My friends, I indulged.
It wasn’t that I had ordered something crazy that I normally wouldn’t allow myself to try. Yes, it was made with real cream, but the latte itself wasn’t the indulgence. Out of the many amazing lattes I have sipped over the past several months, this was the one I allowed myself to really enjoy. I intentionally closed my eyes, blocked out my surroundings, and experienced it. I indulged in the moment and rested in thankfulness. And, when it was over, I was almost surprised to find myself sitting in a noisy coffee shop in the middle of Ann Arbor.
Whether we find ourselves in difficult or happy circumstances, I think God gives us little moments of light-heartedness, comfort, belongingness, kindness, and sentimentality. Oh, and moments of coffee. But, we have the option to acknowledge and appreciate them.
Thinking about this topic, now, the word that comes to mind is “rest.”
I melt at the thought of resting in thankfulness. I long to sit quietly and rewind the beauty that has been weaved through my story. But, I forget to do it. All. The. Time.

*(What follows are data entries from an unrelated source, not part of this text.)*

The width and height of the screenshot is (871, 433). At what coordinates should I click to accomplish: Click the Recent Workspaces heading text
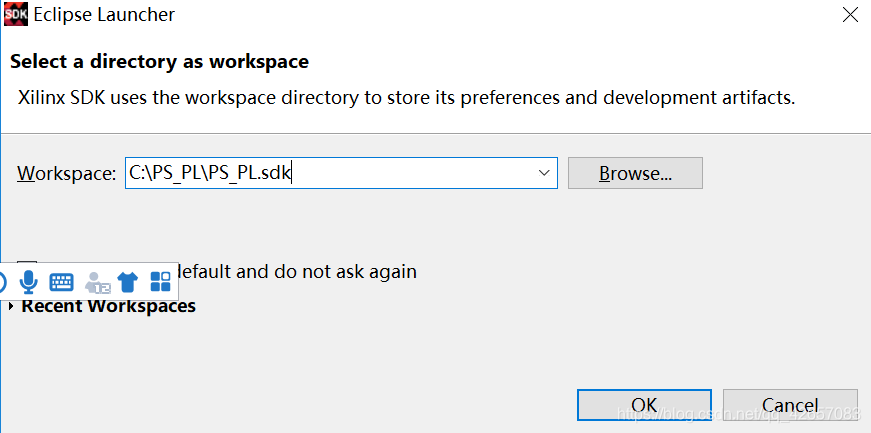[108, 306]
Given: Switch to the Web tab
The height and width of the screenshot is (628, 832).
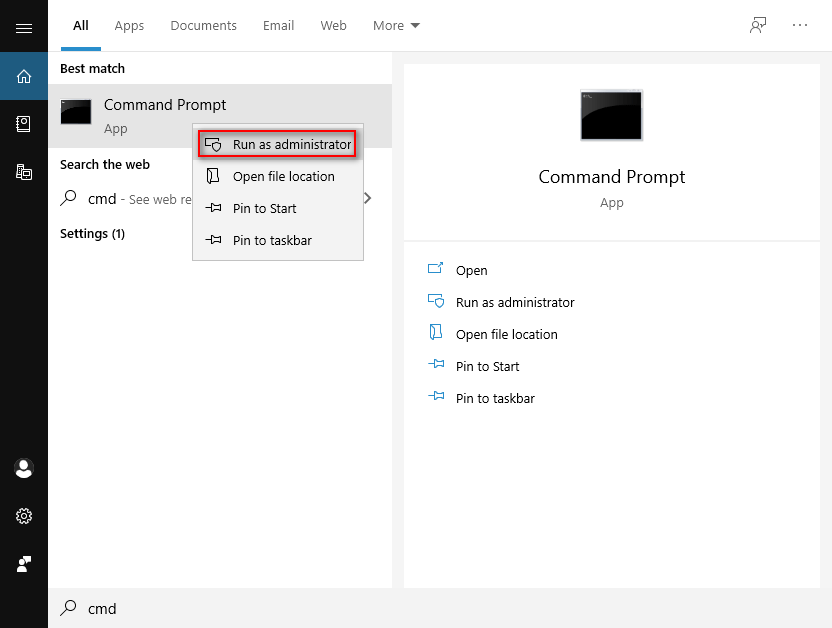Looking at the screenshot, I should pos(333,26).

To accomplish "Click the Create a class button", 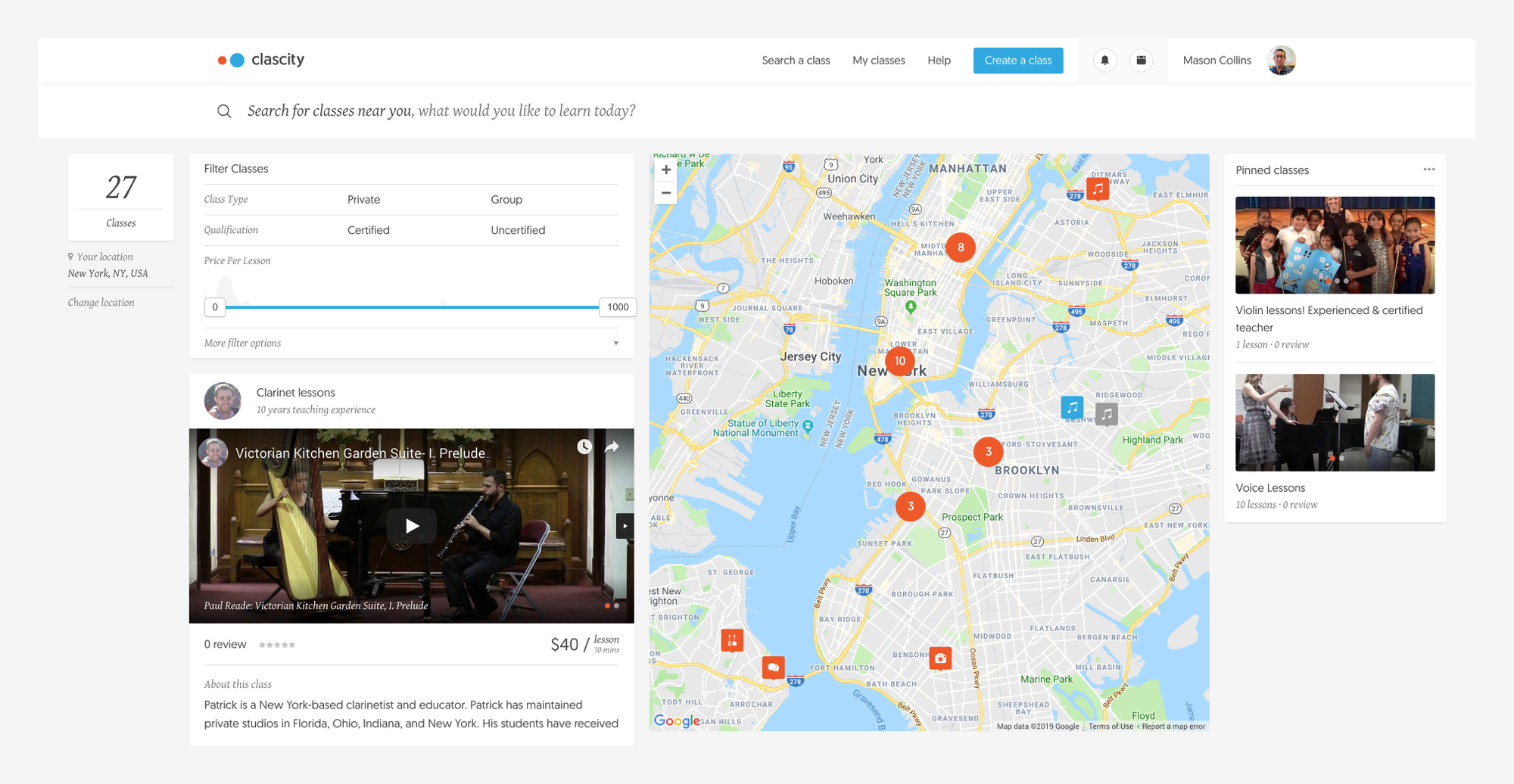I will [x=1017, y=61].
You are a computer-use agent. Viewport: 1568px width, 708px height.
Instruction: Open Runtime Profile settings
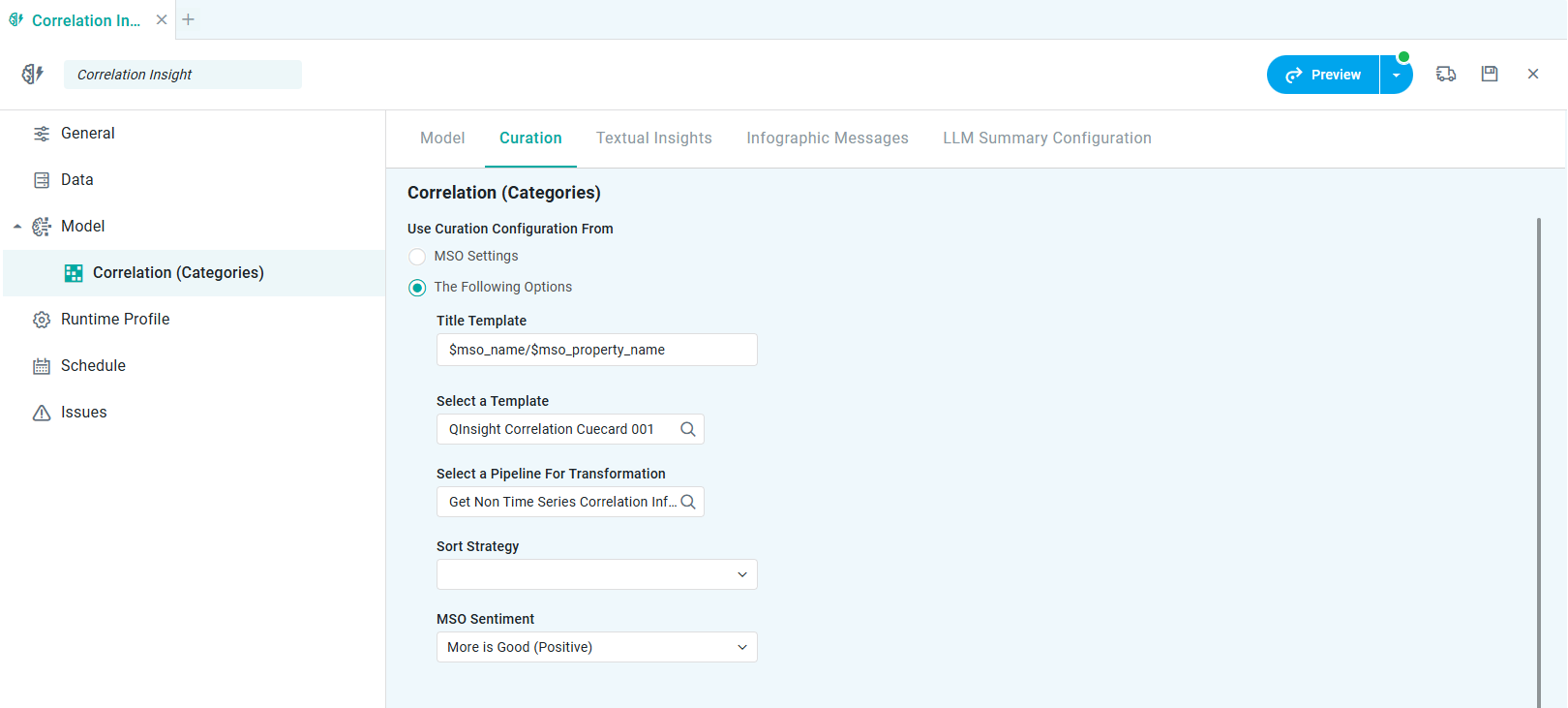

Every day seems like a fight to get everything done - even when I really believe in the importance everything I am doing. I need to connect with God and converse with Him daily. I love my job and want to serve my clients well, so my agenda is full of illustrating and designing tasks. I have a husband that I want to connect with every evening. I mentor high school students who I meet with throughout the week. I want to show my friends that they are valued. Each of these responsibilities is an important part of my greater mission in life, but I often feel like I am failing at one or all of them. Life is just so stinkin’ busy.
Especially as I chase my dreams - my greater purpose - I experience moments of difficulty and doubt, as well as moments of clarity and victory. I think that, for all of us, these moments offer an opportunity to be intentional about resting in thankfulness.
Perhaps that looks like closing your eyes, taking a sip, feeling the warmth, tasting the goodness. Perhaps that looks like remembering a walk, a conversation, a glance, his heart. I wonder how our lives might change if we were able to rest in the thankfulness of our beautiful and complex path of choices and circumstances. What if we tried to close our eyes, leave our busyness, and experience a moment or meditate on life's beauty.
We could remember the amazing things about the people we love. We could remember who we were made to be. We could remember the blessings of both the struggles as well as the victories. We could tear up at the thought of someone’s heart or generosity. We could recall the difficulty that brought us strength. We could see a struggle in a new light. We could find clarity.
When I think of the girls I mentor, I imagine a future for them. I hope for them to experience a life without regret or reservation from good - I long for them to wipe away the residue of cultural expectations and freely leap into a plan of intentional impact for the good of others. And, I hope every night when they get home from saving the world that they would reach into their hearts and pull out moments from that day that they treasure...and that they would feel truly blessed.
In all of that, I guess what I am really trying to say is that, perhaps the best life is one in which we risk for our dreams, but seek thankfulness through our circumstances. We strive to discover what we were meant to be, and appreciate each drop.
And, after all, good lattes only last a matter of moments.